DOCUMENT PASSAGE:
□ □ □ □ □ □ □

The defendant, upon its part, prayed the court to instruct the jury as follows:

“1. The jury will return a verdict for defendant.

“2. If, by looking or listening at any time before he reached the crossing, Weller could have discovered the approach of defendant’s train in time to have avoided the injury, then the plaintiff can not recover.

“3. In this kind of a case, the mere fact that Weller was killed hy defendant’s railroad engine gives plaintiff no right to sue and recover damages. Before, in any event, plaintiff could recover, you must find from the greater weight of all the evidence in the case that his death was actually caused by some act of negligence on defendant’s part submitted to your consideration. If it was not so caused, that is the end of the case, and the verdict must be for the defendant. Or if the actual cause of Weller’s injury was a failure on his part to exercise reasonable prudence, then plaintiff can not recover. But even if you should find that some negligence of defendant was the cause of the death, still plaintiff can not recover if Weller failed to exercise reasonable care and prudence and thereby contributed to' his injury. The difference between negligence on defendant’s part, if any, and negligence, if any, on the part of Weller, is this: Defendant’s negligence must be found to have been the cause of the injury, whereas, Weller’s negligence, if any, would defeat a recovery if it but contributed to such in*196jury, even though it was not the only cause thereof and even though it occurred with negligence on defendant’s part.

□ □ □ □ □ □ □

GIVEN INFORMATION:
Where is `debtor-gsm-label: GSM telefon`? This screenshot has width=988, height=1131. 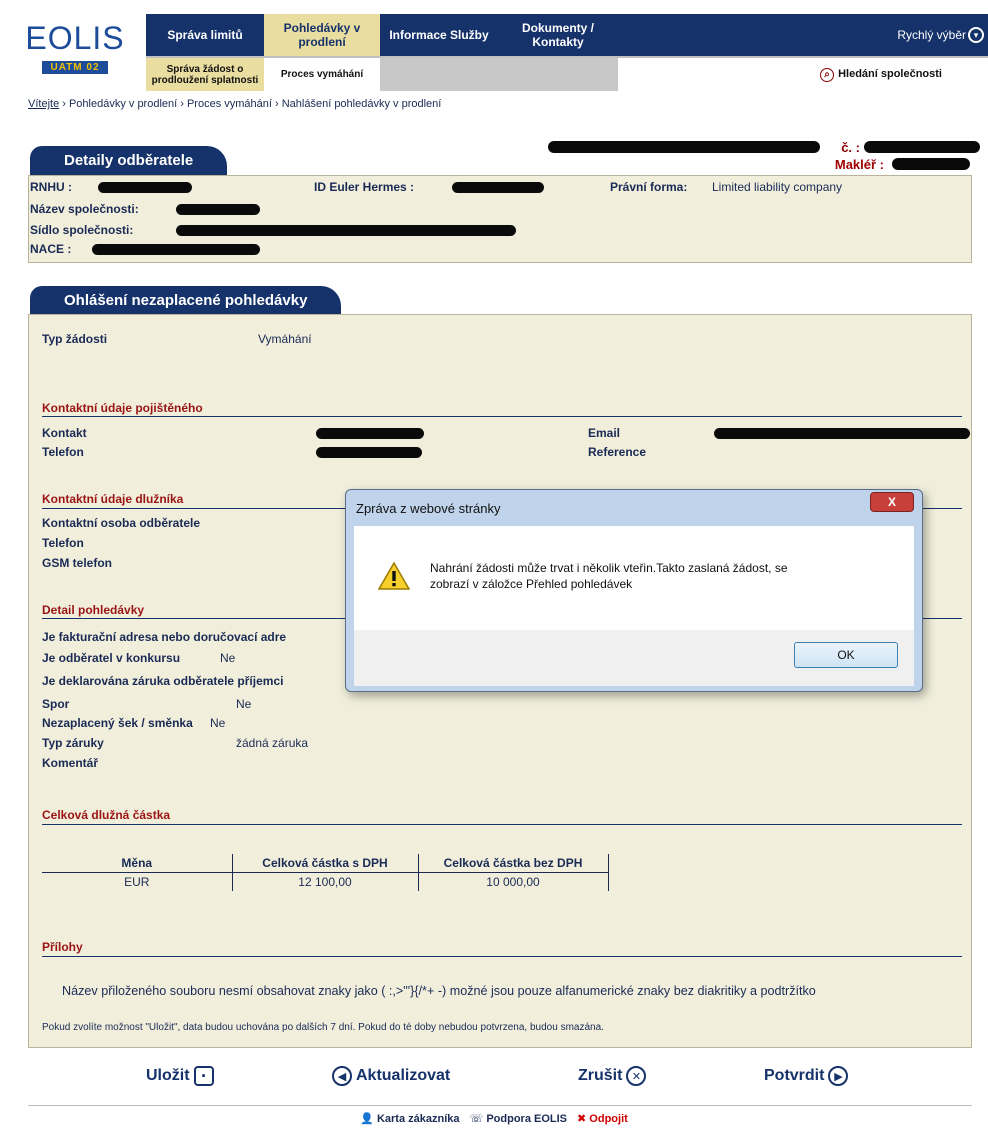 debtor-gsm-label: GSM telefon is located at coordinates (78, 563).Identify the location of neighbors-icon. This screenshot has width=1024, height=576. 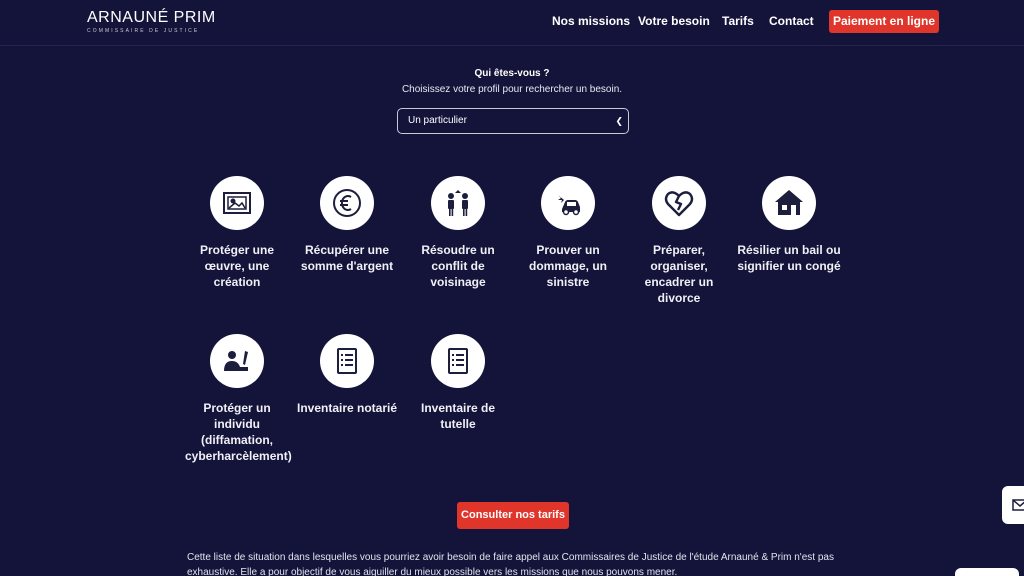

□ □ □ □ □ □ □

WHAT YOU NEED TO DO:
a: In the jury instructions, how could Weller have discovered the approach of the defendant's train, according to the second instruction?
b: From the jury instructions, transcribe the passage from "The defendant, upon" to "the plaintiff can not recover.".

TASK-BY-TASK RESULTS:
a: By looking or listening at any time before he reached the crossing.

b:
The defendant, upon its part, prayed the court to instruct the jury as follows:

“1. The jury will return a verdict for defendant.

“2. If, by looking or listening at any time before he reached the crossing, Weller could have discovered the approach of defendant’s train in time to have avoided the injury, then the plaintiff can not recover.